Exercise passage:
In Rattray v. Raynor (supra), the plaintiff had succeeded in the lower court and had the asset of a judgment to protect on appeal. In Huss the husband had lost and it would appear that, therefore, he had no asset of a judgment to protect and the appeal was dismissed. On this theory, deceased wife, having lost at Special Term, had no order to protect and it is urged that the appeal, therefore, became academic. However, we have decided that denial of the wife’s application was erroneous. Under these circumstances should not the deceased wife have a vested right to change, by appeal, an erroneous order? We are of the opinion that we have jurisdiction over this appeal, which deals not with status but with the incidental matter of support, to correct Special Term’s error and give effect to the correction from the return date of the motion to the date of death (Polizotti v. Polizotti, 305 N. Y. 176, 179; Harris v. Harris, 259 N. Y. 334). In McMains v. McMains (15 N Y 2d 283, 288, 289) the court said: “ It will be for the Appellate Division on remand to set such a figure ‘ as justice may require ’ ” and that we have ‘ ‘ indeed a broad grant of discretionary power, and it was so intended by the Legislature (see 1962 Report of Joint Legislative Committee on Matrimonial and Family Laws, N. Y. Legis. Doc., 1962, No. 34, p. 309, which says that proposed section 236 ‘ unifies and broadens the discretion of the court in all classes of matrimonial actions ’).”

What is needed: Please translate this sentence from the opinion excerpt into Spanish: "However, we have decided that denial of the wife’s application was erroneous." These records have nothing to do with the opinion excerpt.

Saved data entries
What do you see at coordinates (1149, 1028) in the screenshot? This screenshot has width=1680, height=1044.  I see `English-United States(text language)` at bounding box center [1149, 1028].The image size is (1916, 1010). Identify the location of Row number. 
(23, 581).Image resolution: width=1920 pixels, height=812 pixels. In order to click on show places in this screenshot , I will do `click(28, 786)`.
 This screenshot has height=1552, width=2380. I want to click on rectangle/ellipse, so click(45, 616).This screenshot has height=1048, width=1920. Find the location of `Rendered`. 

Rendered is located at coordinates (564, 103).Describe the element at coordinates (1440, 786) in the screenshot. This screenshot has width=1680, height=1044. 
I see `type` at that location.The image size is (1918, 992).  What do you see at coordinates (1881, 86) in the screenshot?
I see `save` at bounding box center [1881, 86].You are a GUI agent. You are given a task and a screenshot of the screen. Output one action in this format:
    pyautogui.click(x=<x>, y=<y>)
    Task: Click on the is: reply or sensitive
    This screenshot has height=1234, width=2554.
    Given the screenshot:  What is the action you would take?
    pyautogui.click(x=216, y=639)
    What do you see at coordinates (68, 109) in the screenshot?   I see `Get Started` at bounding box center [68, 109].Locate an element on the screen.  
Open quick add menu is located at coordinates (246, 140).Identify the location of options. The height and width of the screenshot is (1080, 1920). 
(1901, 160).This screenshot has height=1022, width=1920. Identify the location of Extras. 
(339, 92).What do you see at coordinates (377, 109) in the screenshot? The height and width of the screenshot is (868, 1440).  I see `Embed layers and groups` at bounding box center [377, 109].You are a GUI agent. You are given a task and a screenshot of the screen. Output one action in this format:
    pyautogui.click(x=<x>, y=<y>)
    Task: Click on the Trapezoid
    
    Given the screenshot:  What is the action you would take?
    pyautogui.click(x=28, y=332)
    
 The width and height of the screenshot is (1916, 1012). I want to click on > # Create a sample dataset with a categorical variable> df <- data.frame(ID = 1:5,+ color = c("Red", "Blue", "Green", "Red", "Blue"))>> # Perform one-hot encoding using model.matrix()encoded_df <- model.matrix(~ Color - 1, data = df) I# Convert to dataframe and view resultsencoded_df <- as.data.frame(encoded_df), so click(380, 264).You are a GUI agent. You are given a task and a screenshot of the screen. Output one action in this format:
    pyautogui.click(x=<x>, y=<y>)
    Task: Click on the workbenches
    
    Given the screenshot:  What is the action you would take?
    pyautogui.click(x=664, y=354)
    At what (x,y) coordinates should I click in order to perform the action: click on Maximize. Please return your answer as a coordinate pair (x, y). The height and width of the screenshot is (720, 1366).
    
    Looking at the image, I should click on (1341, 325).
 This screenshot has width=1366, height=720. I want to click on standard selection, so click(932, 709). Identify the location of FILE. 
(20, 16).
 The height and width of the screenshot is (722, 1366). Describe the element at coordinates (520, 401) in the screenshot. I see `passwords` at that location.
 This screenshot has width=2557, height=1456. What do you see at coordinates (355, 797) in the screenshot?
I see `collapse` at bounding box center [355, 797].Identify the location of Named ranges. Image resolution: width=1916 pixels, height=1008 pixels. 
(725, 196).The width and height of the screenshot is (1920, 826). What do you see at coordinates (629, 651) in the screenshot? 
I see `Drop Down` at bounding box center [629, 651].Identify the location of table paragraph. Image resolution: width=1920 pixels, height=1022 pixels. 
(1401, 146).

Answer box: Sin embargo, hemos decidido que la denegación de la solicitud de la esposa fue errónea.